→ Activity
The answer is to be an exact copy of the lines below running from the line with "Click the Region column header" down to the line with "Task: Click the word", both ends included, and nothing more.

→ Dataset records

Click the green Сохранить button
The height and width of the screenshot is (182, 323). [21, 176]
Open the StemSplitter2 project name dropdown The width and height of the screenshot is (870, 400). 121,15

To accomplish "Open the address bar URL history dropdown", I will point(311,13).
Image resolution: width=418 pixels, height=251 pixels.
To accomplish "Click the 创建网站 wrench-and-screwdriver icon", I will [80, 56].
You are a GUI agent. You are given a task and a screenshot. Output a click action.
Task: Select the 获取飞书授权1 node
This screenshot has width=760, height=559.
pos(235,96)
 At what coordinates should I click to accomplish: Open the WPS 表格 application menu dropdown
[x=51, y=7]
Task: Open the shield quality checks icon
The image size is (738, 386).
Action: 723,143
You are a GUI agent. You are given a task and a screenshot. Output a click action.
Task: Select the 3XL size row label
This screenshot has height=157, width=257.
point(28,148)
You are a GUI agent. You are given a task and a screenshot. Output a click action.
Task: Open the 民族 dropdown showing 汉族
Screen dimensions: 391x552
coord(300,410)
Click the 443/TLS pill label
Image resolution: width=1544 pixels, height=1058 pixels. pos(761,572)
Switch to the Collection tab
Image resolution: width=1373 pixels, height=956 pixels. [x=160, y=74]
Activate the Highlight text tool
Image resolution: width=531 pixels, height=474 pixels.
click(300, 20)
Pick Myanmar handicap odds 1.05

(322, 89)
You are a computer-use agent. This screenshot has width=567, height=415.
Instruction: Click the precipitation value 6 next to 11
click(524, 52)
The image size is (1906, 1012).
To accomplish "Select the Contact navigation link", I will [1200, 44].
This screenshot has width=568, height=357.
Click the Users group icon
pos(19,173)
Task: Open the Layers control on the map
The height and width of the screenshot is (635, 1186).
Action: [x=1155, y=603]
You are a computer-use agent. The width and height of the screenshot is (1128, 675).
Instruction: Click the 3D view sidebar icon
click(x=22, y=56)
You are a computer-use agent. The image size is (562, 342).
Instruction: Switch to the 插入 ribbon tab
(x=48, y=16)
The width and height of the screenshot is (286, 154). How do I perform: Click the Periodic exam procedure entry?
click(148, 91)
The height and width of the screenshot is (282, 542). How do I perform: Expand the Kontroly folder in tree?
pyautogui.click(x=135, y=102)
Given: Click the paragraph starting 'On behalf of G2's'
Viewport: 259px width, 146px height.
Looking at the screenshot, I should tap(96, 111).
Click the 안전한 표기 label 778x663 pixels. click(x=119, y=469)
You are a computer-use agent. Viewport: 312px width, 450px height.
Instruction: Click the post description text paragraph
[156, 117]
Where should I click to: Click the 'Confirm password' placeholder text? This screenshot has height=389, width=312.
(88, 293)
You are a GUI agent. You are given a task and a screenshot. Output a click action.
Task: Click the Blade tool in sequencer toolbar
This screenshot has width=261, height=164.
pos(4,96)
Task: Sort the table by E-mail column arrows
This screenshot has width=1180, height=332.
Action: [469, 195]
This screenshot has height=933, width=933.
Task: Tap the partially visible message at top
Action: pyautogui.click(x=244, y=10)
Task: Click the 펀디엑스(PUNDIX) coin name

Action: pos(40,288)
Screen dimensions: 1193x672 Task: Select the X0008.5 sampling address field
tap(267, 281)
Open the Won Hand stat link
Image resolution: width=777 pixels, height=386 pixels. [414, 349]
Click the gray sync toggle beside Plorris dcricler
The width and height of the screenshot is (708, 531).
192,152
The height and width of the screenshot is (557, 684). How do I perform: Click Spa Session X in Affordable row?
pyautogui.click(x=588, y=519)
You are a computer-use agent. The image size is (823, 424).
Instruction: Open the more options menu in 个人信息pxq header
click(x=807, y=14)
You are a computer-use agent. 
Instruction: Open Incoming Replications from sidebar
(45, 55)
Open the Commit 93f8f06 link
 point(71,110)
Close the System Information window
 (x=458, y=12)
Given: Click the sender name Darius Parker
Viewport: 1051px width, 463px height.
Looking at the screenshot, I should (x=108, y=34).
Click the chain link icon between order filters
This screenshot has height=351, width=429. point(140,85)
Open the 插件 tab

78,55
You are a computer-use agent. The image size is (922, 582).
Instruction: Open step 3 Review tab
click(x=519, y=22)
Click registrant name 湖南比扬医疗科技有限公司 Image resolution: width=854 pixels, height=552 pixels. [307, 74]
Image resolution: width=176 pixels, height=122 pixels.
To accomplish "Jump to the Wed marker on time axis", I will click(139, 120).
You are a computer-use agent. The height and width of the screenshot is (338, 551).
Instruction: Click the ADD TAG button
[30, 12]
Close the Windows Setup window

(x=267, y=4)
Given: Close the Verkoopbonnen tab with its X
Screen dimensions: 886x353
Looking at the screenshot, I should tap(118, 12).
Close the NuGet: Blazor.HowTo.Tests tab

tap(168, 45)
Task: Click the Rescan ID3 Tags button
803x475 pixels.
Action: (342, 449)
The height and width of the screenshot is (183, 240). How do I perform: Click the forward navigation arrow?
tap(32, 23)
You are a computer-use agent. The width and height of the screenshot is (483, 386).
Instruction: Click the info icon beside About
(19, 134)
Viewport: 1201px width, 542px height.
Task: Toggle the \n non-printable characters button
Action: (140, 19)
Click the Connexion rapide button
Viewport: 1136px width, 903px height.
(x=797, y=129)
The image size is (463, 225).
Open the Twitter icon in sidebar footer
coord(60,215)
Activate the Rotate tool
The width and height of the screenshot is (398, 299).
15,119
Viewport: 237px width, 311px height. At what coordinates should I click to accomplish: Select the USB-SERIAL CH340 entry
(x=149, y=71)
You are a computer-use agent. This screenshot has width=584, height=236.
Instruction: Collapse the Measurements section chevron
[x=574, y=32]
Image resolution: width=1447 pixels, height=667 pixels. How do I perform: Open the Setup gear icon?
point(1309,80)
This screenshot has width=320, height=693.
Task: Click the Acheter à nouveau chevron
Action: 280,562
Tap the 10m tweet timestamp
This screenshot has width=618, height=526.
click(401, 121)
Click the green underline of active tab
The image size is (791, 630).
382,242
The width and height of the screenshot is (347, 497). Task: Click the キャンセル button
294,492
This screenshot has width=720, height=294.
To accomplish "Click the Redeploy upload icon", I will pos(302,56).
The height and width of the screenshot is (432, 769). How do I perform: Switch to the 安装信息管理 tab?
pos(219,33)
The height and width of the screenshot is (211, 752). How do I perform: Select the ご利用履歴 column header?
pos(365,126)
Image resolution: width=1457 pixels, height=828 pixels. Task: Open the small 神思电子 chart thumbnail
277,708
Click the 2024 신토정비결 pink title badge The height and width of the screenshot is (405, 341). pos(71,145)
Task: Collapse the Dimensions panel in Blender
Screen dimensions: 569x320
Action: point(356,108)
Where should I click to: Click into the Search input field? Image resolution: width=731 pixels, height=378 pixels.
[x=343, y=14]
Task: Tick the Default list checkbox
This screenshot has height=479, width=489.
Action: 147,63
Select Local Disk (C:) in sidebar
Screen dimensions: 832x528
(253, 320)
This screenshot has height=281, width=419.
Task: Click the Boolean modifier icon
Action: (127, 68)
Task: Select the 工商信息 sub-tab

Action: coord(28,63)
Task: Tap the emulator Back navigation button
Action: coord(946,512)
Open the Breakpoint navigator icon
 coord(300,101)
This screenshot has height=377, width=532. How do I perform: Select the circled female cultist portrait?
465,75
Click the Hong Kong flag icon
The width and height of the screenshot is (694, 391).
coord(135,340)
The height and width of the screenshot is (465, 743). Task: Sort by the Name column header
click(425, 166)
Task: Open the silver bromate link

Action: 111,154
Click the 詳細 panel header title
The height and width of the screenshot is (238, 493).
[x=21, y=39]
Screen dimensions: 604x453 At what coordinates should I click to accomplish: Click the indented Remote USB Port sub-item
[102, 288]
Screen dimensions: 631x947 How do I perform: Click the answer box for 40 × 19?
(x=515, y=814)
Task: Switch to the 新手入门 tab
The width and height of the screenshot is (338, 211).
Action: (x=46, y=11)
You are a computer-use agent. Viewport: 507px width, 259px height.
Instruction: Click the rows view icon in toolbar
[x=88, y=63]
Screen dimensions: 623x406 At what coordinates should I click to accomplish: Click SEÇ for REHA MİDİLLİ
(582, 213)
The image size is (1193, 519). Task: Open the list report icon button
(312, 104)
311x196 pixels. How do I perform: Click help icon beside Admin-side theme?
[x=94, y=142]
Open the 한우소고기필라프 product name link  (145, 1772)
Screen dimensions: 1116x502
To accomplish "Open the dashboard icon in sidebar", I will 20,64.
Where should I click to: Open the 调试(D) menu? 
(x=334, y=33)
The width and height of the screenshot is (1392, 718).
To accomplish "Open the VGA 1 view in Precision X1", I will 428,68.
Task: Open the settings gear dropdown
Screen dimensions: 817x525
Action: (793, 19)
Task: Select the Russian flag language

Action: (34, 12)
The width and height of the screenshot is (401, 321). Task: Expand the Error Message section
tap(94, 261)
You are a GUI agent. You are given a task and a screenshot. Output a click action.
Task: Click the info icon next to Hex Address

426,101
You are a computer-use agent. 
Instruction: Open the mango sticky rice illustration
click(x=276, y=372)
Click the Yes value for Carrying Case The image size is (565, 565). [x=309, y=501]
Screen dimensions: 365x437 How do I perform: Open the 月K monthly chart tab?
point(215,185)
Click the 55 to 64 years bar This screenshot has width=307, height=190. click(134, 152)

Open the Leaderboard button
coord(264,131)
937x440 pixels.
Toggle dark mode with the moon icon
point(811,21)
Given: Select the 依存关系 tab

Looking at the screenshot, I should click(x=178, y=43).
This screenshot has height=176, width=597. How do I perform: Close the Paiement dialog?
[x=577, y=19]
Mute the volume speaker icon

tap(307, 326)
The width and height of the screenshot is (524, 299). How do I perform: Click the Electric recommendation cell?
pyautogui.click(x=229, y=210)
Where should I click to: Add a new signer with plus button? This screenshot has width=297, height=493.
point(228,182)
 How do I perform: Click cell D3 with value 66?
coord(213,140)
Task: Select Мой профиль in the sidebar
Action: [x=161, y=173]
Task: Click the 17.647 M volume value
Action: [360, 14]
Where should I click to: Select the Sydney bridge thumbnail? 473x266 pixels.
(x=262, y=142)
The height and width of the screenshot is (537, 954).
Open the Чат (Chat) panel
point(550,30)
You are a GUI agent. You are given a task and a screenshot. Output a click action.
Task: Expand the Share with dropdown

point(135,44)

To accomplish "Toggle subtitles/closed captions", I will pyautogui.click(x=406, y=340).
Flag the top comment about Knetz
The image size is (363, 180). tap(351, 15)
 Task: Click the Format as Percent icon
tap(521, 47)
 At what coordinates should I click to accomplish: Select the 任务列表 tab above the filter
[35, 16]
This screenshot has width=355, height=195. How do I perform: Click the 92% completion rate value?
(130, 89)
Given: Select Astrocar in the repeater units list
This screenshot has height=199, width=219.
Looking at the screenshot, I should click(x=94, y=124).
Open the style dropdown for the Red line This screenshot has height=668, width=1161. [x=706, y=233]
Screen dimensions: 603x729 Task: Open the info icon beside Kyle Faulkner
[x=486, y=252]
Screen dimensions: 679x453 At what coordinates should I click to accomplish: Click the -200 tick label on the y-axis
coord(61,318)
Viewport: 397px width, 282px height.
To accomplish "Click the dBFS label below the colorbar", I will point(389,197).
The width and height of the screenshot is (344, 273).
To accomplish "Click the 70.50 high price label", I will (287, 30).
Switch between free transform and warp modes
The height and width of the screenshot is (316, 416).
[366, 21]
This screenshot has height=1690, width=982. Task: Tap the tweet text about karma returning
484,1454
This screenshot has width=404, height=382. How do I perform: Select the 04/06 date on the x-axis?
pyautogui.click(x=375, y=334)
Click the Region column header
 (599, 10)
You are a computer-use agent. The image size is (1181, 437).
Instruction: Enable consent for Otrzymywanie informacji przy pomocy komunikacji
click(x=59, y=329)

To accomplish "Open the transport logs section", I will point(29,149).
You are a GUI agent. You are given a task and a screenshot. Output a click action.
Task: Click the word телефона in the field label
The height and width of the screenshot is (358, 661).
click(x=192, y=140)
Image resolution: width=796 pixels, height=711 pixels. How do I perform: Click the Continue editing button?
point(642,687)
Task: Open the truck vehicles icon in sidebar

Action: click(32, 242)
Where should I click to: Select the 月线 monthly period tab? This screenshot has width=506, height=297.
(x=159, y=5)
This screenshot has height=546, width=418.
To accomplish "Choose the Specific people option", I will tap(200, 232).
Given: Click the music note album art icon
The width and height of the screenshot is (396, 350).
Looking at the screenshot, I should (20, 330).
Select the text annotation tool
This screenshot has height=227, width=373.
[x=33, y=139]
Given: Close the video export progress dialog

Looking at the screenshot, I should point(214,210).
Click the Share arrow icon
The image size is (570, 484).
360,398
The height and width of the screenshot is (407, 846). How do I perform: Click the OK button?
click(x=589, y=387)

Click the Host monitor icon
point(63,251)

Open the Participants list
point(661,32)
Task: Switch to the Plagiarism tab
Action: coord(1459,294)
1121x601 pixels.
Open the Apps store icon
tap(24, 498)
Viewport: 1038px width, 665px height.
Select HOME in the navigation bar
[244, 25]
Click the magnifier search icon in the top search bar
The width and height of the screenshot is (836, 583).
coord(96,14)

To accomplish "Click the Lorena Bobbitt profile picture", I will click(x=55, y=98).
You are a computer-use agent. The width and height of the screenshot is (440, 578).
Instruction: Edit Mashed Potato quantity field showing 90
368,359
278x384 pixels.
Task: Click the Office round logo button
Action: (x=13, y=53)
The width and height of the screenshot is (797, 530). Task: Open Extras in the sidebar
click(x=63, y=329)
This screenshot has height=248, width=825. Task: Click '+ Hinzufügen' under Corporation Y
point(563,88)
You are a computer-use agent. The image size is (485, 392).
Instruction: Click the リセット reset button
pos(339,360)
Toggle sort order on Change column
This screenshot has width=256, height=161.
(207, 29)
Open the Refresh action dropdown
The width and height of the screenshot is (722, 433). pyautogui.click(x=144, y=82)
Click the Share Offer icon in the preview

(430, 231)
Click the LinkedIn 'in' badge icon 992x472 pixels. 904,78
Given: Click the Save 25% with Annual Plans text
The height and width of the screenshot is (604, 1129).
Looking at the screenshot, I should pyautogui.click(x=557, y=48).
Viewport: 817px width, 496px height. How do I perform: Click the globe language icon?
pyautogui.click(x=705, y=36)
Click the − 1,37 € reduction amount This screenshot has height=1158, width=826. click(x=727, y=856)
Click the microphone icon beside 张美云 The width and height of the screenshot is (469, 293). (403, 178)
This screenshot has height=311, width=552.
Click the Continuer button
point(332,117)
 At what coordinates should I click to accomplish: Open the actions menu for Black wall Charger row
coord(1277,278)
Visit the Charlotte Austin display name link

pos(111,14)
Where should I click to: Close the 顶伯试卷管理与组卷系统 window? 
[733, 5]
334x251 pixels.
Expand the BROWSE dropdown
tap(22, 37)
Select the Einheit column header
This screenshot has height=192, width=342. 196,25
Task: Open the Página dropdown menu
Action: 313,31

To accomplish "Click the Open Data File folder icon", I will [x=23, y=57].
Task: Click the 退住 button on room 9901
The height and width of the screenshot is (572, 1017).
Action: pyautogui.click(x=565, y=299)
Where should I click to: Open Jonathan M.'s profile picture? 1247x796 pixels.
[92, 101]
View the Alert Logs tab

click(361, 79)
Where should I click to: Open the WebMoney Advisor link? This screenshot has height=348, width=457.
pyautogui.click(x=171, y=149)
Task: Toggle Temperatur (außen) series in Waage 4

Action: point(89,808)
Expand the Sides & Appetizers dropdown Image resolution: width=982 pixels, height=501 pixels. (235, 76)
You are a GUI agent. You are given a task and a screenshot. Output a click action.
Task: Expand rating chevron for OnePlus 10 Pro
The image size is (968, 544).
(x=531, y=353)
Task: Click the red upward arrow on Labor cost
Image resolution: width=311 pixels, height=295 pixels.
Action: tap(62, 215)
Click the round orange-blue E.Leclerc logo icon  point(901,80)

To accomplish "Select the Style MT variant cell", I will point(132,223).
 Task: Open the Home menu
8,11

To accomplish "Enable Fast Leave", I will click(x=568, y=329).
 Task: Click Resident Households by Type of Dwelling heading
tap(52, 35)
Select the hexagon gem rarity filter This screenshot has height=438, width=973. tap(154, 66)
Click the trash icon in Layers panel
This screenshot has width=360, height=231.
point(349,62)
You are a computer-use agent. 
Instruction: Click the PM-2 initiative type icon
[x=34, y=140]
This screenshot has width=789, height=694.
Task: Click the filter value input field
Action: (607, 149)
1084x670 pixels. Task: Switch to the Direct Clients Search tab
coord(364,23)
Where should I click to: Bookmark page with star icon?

→ Solution for this problem
Click the Region column header
 (599, 10)
You are a computer-use agent. The image size is (1181, 437).
Instruction: Enable consent for Otrzymywanie informacji przy pomocy komunikacji
click(x=59, y=329)

To accomplish "Open the transport logs section", I will point(29,149).
You are a GUI agent. You are given a task and a screenshot. Output a click action.
Task: Click the word телефона in the field label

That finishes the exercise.